The New Ambadi Plantation is located at the in the extreme South of India, very close to Cape Kanyakumari. By rubber standards New Ambadi is small – ca. 170 workers ad their families – but special in a number of ways: Its on site centrifuge unit focuses on high quality liquid latex, which is sought after by condom manufacturers, but also is used in mattresses and other applications. It is also a pioneer partner in Fair Trade – being one of the first to sign up to the concept. No wonder, as its management company has a reputation for high corporate social standards. The free plantation hospital e.g. caters for all surrounding villagers, too. In its use of Fair Trade premiums New Ambadi broke new ground, too, the joint body installed the first ever supplementary pension fund for rubber workers anywhere in the world.



This association has some 400 members, who all supply their raw material to Associated Speciality Rubbers (ASR), where the natural rubber is either made into all kinds of dry rubber qualities, or into centrifuged (liquid) rubber. ASR is an unusual processor, as they have tried to give their small holder suppliers a better price – but market pressures make that impossible. It is hoped that the Fair Trade premium paid by Fair Rubber Association logo users can fill the gap. The Annual General Meeting annually elects a committee: all of the 20 ASR latex collection centres have to be represented by at least one person, and/or one representative for every 15 farmers. Members pay a small monthly fee, but in turn get a free food packet at X-Mas from ASR which is worth more than the membership fee. If Fair Trade sales pick up, it is hoped that another 400 small farmers supplying ASR (but not members of the Association yet) will join.

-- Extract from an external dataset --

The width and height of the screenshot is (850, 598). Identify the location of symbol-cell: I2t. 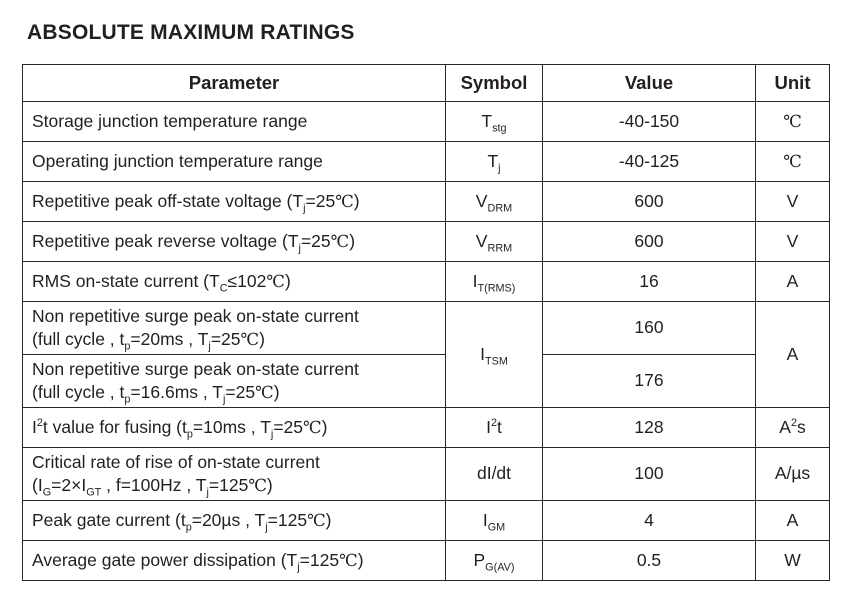
(494, 428). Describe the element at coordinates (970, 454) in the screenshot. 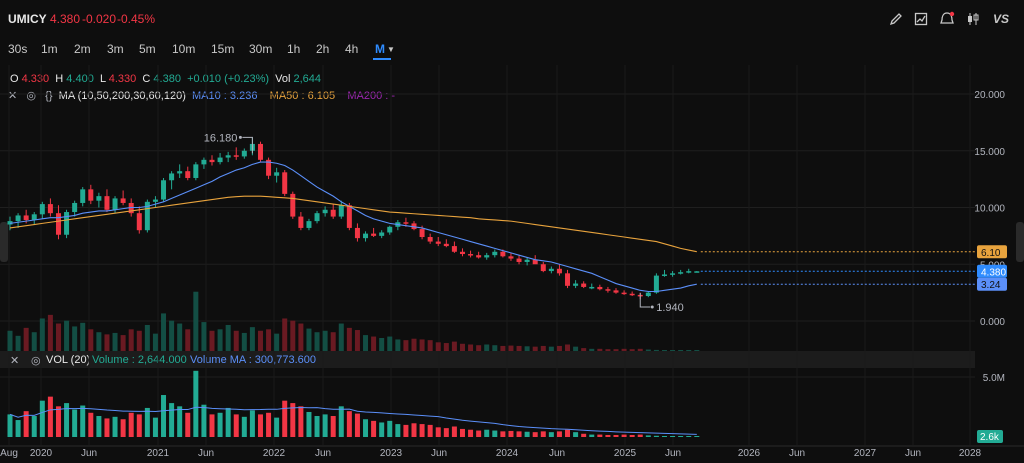

I see `x-tick-label: 2028` at that location.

Rubber production in Indonesia often differs somewhat from other regions of the world: Often it is not the owners of the land and rubber trees that do the tapping – instead they hire so called ‘tappers’: These are usually labourers who do not own land and have to sell their labour, i.e. they are at the bottom of the economic hierarchy.
Furthermore, most of the natural rubber is not collected in its liquid shape (‘latex milk’), but left in the collection cup as ‘cup lump’ (which mainly goes into tyre manufacturing). Some 377 tappers in the Lebak Bante region (some 2-3 hours by car from Jakarta) have come together to form the “Yayasan Adil Makmur Sejahtera Cikulur” association. This organization makes it possible for the group to participate (with the help of the initial purchasing agent and the primary processor nearby) to be recipients of the Fair Trade premium for all natural rubber purchased by a member of the Fair Rubber Association. This extra income allows them, after years of low pricing, to live from the wages of tapping again, rather than migrate to the city for other work.


Kelani Valley Plantations has joined the Fair Rubber community early 2021
with two of its plantations, both located in the Yaninatota region in Sri Lanka
and one of them holding organic certification for the skim rubber and centrifuged latex they produce.
With both plantations, another 571 workers can now, together with their families, benefit from the Fair Rubber system.


Early 2021 we could welcome a group of farmers from the Kerala region India, the Korfamal – Kerala Organic Rubber Farmers Association, as a new supplier partner. The group with 103 members strives to improve the working and living conditions of the primary producers of the natural latex as well as to promote the environment-friendly production of natural rubber with foremost benefits to those engaged in the cultivation of the natural rubber.